:: LISTA DE ACTIVIDADES ::
**a)** Transcribe sin cambios el fragmento del texto sobre el conflicto fronterizo entre Tailandia y Camboya que empieza con las palabras "La chispa inicial" y termina con "que no cede.".
**b)** Indica si cada afirmación coincide con el texto sobre el conflicto fronterizo entre Tailandia y Camboya, respondiendo sí o no y citando literalmente las palabras del texto que lo deciden: (i) Tailandia reporta 21 muertos, en su mayoría civiles; (ii) la frontera que separa a ambos países mide 500 kilómetros; (iii) el Imperio Jemer vivió su apogeo entre los siglos IX y XIII.
**c)** Prolonga el texto sobre el conflicto fronterizo entre Tailandia y Camboya a partir de su última oración.

:: TEXTO PROPORCIONADO ::
□ □ □

El domingo, la contienda alcanzó su punto álgido. Desde Bangkok, el coronel Richa Suksowanont, portavoz adjunto del ejército tailandés, señaló con dedo acusador a Camboya: "Sus fuerzas dispararon contra Surin, destruyendo casas y profanando el templo. Quieren tomar por la fuerza lo que es nuestro". La respuesta tailandesa fue implacable: un aluvión de artillería de largo alcance buscó silenciar los cañones camboyanos. "Sin negociaciones formales, no habrá tregua", advirtió Richa, desoyendo en un principio los esfuerzos de mediación externa.

En Phnom Penh, la réplica fue igual de contundente. El Ministerio de Defensa camboyano acusó a Tailandia de "bombardeos indiscriminados" que, según ellos, revelaban una clara intención de escalar el conflicto."Sus acciones son un ataque directo a la paz", afirmaron, mientras los proyectiles seguían cayendo sobre la frontera de 800 kilómetros que separa a ambos territorios.

El costo humano es desgarrador. Tailandia reporta 21 muertos, la mayoría civiles. Por su parte, Camboya suma 13 víctimas fatales. Más de 131.000 tailandeses y 37.000 camboyanos han abandonado sus hogares, dejando tras de sí escuelas cerradas y hospitales inoperativos. La ONU instó a la ASEAN a mediar con urgencia, mientras Human Rights Watch denunció el uso de municiones de racimo, prohibidas por el derecho internacional, y exigió protección para la población atrapada en la vorágine.

La chispa inicial de la disputa se remonta a mayo, cuando la muerte de un soldado camboyano en un enfrentamiento en la zona limítrofe fracturó la frágil diplomacia entre ambos y avivó las tensiones internas en Tailandia. Desde entonces, la desconfianza ha sido la moneda corriente, alimentada por eterna pugnas y el peso de un nacionalismo que no cede.

Por siglos, este área ha sido una caldera de fricciones, donde la grandeza del pasado choca con ambiciones actuales. El Imperio Jemer, en su apogeo entre los siglos IX y XIII, dominó vastos territorios que abarcaban lo que ahora son Camboya, Tailandia, Laos, Myanmar, Vietnam e incluso partes del sur de China. Sus templos, como los de Ta Moan Thom y Preah Vihear, son testigos de una civilización que deslumbró por su ingenio arquitectónico y su sofisticada gestión hídrica. Sin embargo, tras el ocaso de los jemeres, el control de estas tierras fronterizas cambió de manos, dejando un legado de rifirrafes.

□ □ □

:: MATERIAL PROPORCIONADO ::
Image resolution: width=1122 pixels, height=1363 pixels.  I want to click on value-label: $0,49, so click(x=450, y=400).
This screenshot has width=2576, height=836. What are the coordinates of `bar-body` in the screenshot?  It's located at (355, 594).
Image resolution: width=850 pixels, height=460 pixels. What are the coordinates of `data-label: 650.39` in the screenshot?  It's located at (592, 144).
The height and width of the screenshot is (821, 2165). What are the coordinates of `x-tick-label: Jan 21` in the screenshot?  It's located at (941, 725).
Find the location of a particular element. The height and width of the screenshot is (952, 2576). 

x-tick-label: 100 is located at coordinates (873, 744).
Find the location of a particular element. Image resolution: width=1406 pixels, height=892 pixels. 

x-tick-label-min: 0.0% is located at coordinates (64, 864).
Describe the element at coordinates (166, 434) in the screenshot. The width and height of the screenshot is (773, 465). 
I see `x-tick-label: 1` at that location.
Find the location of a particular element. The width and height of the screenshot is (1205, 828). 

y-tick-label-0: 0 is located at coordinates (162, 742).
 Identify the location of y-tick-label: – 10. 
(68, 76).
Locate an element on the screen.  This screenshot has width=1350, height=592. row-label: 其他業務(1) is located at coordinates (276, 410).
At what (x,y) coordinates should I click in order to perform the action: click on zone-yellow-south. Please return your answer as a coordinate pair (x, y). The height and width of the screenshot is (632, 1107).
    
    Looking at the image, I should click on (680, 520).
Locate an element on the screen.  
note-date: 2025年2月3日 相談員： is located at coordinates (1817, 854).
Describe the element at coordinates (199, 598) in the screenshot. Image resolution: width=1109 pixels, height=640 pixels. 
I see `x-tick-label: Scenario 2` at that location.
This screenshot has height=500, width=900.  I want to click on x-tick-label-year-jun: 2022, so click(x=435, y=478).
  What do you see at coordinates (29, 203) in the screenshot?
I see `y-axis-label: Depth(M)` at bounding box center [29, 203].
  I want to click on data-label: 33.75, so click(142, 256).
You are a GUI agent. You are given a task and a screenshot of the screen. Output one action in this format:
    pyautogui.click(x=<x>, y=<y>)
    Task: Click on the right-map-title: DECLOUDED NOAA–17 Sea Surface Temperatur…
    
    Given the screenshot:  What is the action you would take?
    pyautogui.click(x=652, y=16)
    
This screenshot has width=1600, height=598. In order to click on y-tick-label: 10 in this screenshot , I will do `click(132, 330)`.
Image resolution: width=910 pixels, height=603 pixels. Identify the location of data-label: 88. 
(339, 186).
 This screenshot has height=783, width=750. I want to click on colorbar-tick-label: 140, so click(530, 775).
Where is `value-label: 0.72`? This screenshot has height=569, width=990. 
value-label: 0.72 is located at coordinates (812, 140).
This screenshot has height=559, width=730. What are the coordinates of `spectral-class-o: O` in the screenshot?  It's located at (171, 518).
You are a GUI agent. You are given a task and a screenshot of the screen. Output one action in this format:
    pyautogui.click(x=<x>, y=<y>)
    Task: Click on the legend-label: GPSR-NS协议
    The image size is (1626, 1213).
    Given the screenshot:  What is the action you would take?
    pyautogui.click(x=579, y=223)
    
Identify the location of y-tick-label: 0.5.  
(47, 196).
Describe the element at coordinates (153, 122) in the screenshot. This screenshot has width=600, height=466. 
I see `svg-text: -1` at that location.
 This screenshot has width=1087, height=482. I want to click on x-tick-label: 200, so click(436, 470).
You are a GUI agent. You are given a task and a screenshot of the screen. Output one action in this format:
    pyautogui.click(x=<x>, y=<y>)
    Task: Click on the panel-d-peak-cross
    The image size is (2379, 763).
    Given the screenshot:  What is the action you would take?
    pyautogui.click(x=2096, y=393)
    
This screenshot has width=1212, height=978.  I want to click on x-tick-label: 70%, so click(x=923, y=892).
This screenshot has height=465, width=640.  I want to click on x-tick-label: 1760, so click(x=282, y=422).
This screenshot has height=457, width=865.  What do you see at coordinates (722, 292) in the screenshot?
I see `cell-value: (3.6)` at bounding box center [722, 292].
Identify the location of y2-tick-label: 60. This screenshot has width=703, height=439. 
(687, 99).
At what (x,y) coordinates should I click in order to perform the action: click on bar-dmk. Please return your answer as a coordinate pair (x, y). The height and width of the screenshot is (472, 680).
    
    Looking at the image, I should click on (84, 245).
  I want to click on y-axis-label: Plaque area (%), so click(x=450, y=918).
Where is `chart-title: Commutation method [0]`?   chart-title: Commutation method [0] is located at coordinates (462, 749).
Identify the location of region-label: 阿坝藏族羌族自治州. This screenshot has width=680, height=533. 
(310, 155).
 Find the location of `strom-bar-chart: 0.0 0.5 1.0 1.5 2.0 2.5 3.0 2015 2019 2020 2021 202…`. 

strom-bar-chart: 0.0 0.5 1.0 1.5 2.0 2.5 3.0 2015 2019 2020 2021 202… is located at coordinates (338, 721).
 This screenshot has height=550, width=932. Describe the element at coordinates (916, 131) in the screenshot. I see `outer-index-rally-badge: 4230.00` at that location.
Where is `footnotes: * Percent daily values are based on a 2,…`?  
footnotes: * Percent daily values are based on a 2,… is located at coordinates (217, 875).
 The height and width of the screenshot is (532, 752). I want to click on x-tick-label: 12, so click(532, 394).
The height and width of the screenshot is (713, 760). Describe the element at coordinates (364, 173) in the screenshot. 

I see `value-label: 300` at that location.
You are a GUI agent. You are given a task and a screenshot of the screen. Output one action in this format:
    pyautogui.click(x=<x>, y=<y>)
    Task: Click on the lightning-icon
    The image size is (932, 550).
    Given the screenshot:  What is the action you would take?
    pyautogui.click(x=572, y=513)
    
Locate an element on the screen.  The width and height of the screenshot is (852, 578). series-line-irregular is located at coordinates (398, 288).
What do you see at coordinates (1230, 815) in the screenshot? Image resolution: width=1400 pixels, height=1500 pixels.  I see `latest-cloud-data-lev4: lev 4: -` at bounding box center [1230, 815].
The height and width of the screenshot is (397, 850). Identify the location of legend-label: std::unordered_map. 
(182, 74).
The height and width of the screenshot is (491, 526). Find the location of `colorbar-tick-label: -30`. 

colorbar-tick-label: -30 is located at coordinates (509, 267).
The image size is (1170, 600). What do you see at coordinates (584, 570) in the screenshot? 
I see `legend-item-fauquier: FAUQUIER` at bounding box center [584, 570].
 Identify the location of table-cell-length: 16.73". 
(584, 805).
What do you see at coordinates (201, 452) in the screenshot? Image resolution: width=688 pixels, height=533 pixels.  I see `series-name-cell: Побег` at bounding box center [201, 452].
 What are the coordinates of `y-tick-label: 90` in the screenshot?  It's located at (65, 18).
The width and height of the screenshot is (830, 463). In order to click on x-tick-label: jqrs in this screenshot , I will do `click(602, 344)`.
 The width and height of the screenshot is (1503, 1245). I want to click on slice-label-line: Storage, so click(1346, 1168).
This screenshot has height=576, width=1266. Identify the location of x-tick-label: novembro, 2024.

□ □ □

:: RESPUESTAS POR ACTIVIDAD ::
**a)**
La chispa inicial de la disputa se remonta a mayo, cuando la muerte de un soldado camboyano en un enfrentamiento en la zona limítrofe fracturó la frágil diplomacia entre ambos y avivó las tensiones internas en Tailandia. Desde entonces, la desconfianza ha sido la moneda corriente, alimentada por eterna pugnas y el peso de un nacionalismo que no cede.

**b)**
(i) Sí: "Tailandia reporta 21 muertos, la mayoría civiles".
(ii) No: "la frontera de 800 kilómetros que separa a ambos territorios".
(iii) Sí: "El Imperio Jemer, en su apogeo entre los siglos IX y XIII".

**c)**
Una región polvorín

En el siglo XIX, el noroeste de la actual Camboya cayó bajo el dominio de Siam, el nombre histórico de Tailandia. Durante la colonización, Francia, que controlaba Indochina, reclamó la región, pero las fronteras trazadas entonces nunca lograron apaciguar las rivalidades entre ambos pueblos. La falta de una demarcación clara ha alimentado el pleito, avivado por el orgullo nacional y la herencia cultural compartida.

La década de 1970 marcó un capítulo oscuro en esta zona selvática, cuando los Jemeres Rojos convirtieron sus densos bosques en un bastión de su régimen genocida. Bajo su utopía agraria, cerca de un quinto de la población camboyana pereció, y las minas terrestres sembradas en esos años aún se esparcen por el terreno como recordatorio de la brutalidad.

Aunque los enfrentamientos armados han sido esporádicos, la región ha vuelto a ser un polvorín. La chispa reciente se encendió por una crisis política en Bangkok, donde la primera ministra Paetongtarn Shinawatra, líder de una coalición inestable, fue acusada de ceder ante Hun Sen, el patriarca político de Camboya.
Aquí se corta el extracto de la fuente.